Equatorial Guinea, Africa’s only Spanish-speaking country, goes to the polls Sunday with 80-year-old President Teodoro Obiang Nguema running for a sixth term.
Obiang came to power in a 1979 military coup and, with 43 years in power, is the world’s longest-serving head of state.
Some 425,000 Equatorial Guineans will be eligible to vote in the election, in which Obiang is being challenged by Buenaventura Monsuy and Essono Ondo Andress. The country will also hold parliamentary and local elections.
Tutu Alicante, the head of EG Justice, a nonprofit organization that promotes human rights and democracy in Equatorial Guinea, told VOA that on election day, government representatives in villages and towns force voters to cast ballots for the ruling party.
“I am confident that the incumbent president will win re-election,” he said. “I don’t have to be a supporter of the president to know that; I just have to be an observer of this kleptocratic government. This government has stayed in power by manipulating people’s votes, stealing votes, by rigging elections. … Obiang is not going to leave power; it is not Obiang’s interest to leave power. Obiang knows the minute he leaves power, that minute he will face prosecution internally and outside Equatorial Guinea.”
Obiang’s government is accused of conducting widespread abuse of critics and using the country’s oil to enrich the president.
The plan to run for the sixth time has been criticized by civil society groups, opposition groups and lawyers, leading to more arrests.
Obiang wins elections with over 90 percent of the vote. Jeffrey Smith, the head of Vanguard Africa, a nonprofit organization that works on issues of free and fair election and ethical leadership, said Obiang uses the election to show how popular he is in the country but instills fear in his people to remain in power.
“It’s truly unbelievable, the figures that he puts out to the world in some way try to position himself as a popular leader when he is anything but, if you look at the resistance that has been taking place in the country and the complete iron first with which he rules,” Smith said. “His people live in fear. They live in oppression.”
Freedom House, an organization that promotes human rights and democracy, ranks Equatorial Guinea as not free and says that despite the country’s regular elections, the voting is neither free nor fair.
Alicante said Obiang fears losing power.
“This is not an altruistic effort by Obiang to stay in power,” he said. “It’s just an economic calculation for Obiang, and as long as Equatorial Guinea remains profitable to him and his family, he is going to do anything to stay in power. So elections should go as usual. There will be a military at every polling station in Bata and Malabo, two capital cities, so anyone who goes to vote seeing the military will know exactly what paper they have to pick before they go into the booth.”
Smith said Western countries and multinational corporations are helping to make African leaders like Obiang remain in power for decades.
“It’s really a club of dictators in Central Africa, unfortunately, being subsidized not only by their natural resources but often by multilateral institutions including the World Bank and International Monetary Fund,” he said. “And we cannot leave the United States out of this equation, as well. They have been unfortunately part of this international effort to uphold these horrendous, ruthless leaders in power.”
More work awaits Obiang if he wins the election, as the economy is struggling from the effects of the global pandemic and high food prices.

> _TASKS TO PERFORM_:
1 > Please list every person named in the article on Equatorial Guinea's election.
2 > From the article on Equatorial Guinea's election, reproduce word for word the passage starting at "Obiang came to" and ending at "the ruling party.".

> _GIVEN INFORMATION_:
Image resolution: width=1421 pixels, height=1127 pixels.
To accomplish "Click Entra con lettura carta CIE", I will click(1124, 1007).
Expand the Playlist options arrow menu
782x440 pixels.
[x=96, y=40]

> _REPLIES_:
1 >
Teodoro Obiang Nguema
Buenaventura Monsuy
Essono Ondo Andress
Tutu Alicante
Jeffrey Smith

2 >
Obiang came to power in a 1979 military coup and, with 43 years in power, is the world’s longest-serving head of state.
Some 425,000 Equatorial Guineans will be eligible to vote in the election, in which Obiang is being challenged by Buenaventura Monsuy and Essono Ondo Andress. The country will also hold parliamentary and local elections.
Tutu Alicante, the head of EG Justice, a nonprofit organization that promotes human rights and democracy in Equatorial Guinea, told VOA that on election day, government representatives in villages and towns force voters to cast ballots for the ruling party.